## TEXT TO READ
========================================================================

Posts Multiple comparisons
Post
Cancel

Multiple comparisons

In statistics, multiple comparisons/multiple hypothesis testing occurs when one considers a set of statistical inference questions simultaneously. To control the chance of making mistakes when the null hypotheses are true, one needs to control the family-wise error rate (FWER) or false discovery rate (FDR).

First, a confusion matrix can describe the possible outcomes when testing multiple null hypotheses. Suppose we have a number \(m \) of null hypotheses, denoted by \(H_1, H_2, \ldots, H_m\). The following table summaries the four types of outcomes.

 Null hypothesis is trueAlternative hypothesis is truetotal
test declares significantVSR
test declares non-significantUTm-R
total\(m_0\)\(m - m_0\)m

In the above table,

  • V is the number of false positives, which is called the type I error;
  • T is the number of false negatives, which is called the type II error.

In multiple comparisons,

  • FWER = Pr(\(V\geq 1\)) = 1 - Pr(\(V=0\)), which is the probability of making at least one type I error.

========================================================================

## GIVEN PROBLEM 1
Answer these questions about the multiple comparisons post, one answer per line.
(a) What two rates does the post say one needs to control to limit mistakes when the null hypotheses are true?
(b) What is the number of false negatives, T, called?
(c) What probability does FWER represent?
## GIVEN PROBLEM 2
Please continue the multiple comparisons post, starting right after its last sentence.

========================================================================

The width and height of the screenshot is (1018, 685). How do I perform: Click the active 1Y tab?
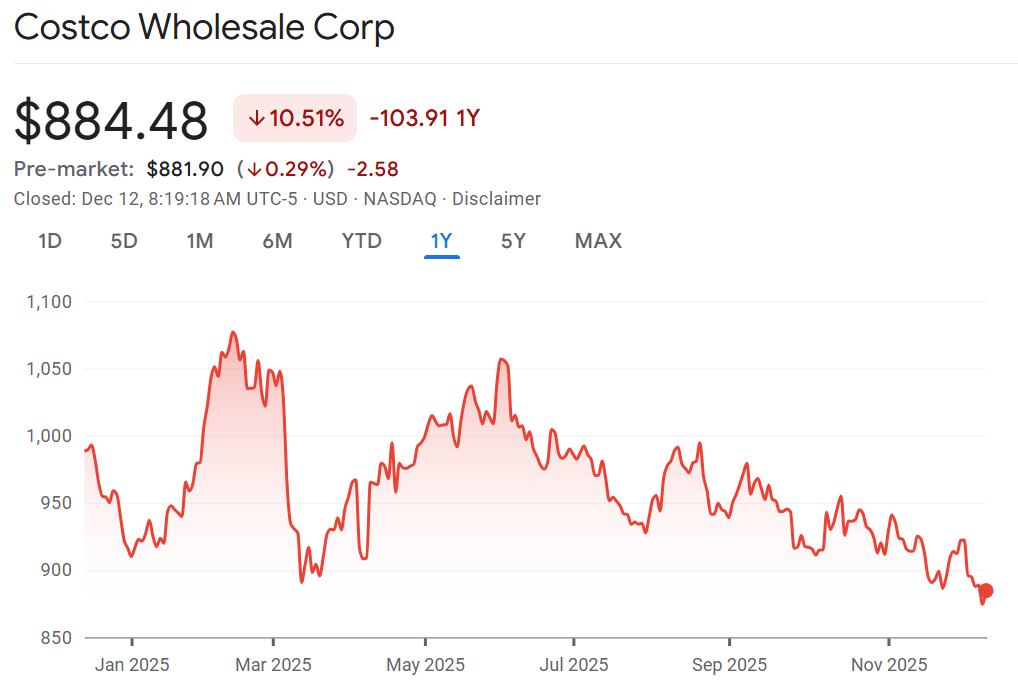point(441,241)
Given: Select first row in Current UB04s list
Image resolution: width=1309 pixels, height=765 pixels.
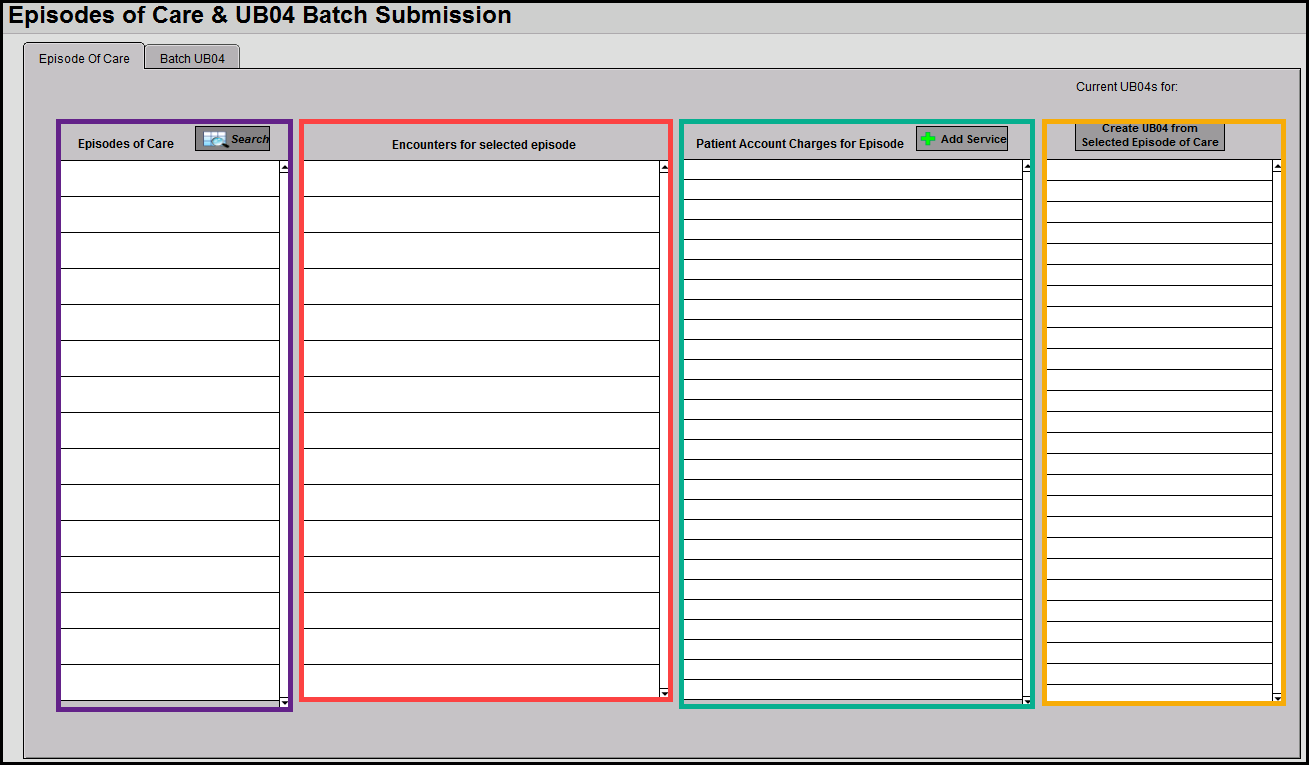Looking at the screenshot, I should tap(1158, 170).
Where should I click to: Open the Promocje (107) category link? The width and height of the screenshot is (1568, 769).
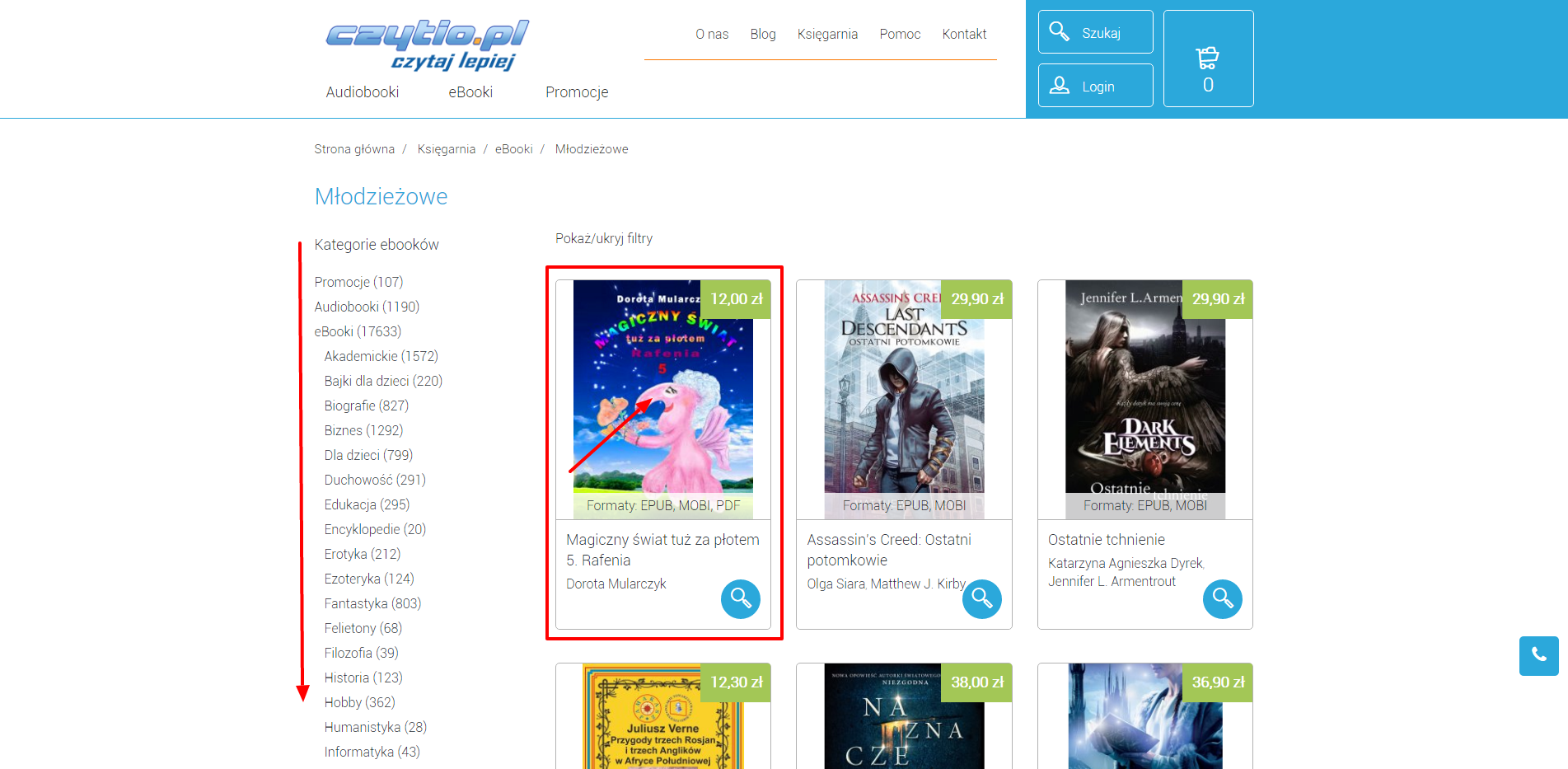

========================================================================

## EXPECTED OUTPUT 1
(a) The family-wise error rate (FWER) or the false discovery rate (FDR).
(b) The type II error.
(c) The probability of making at least one type I error.

## EXPECTED OUTPUT 2
  • FDR = E[Q] = E\(\left[\frac{V}{V+S} \right]\) = E\(\left[\frac{V}{R} \right]\), where Q = 0 if R = 0. Thus, FDR is the expected proportion of false discoveries among all the discoveries. To exclude the case when R = 0, \[\text{FDR} = E[V/R|R=0]P(R = 0) + E[V/R|R>0]P( R > 0 ) = E[V/R|R>0]P(R>0).\]

Bonferroni correction

Bonferroni correction controls the FWER\(\leq \alpha\) without any assumptions about the dependence among the hypotheses questions. But the drawback is that it is very conservative if there are a large number of tests or the test statistics are positively correlated.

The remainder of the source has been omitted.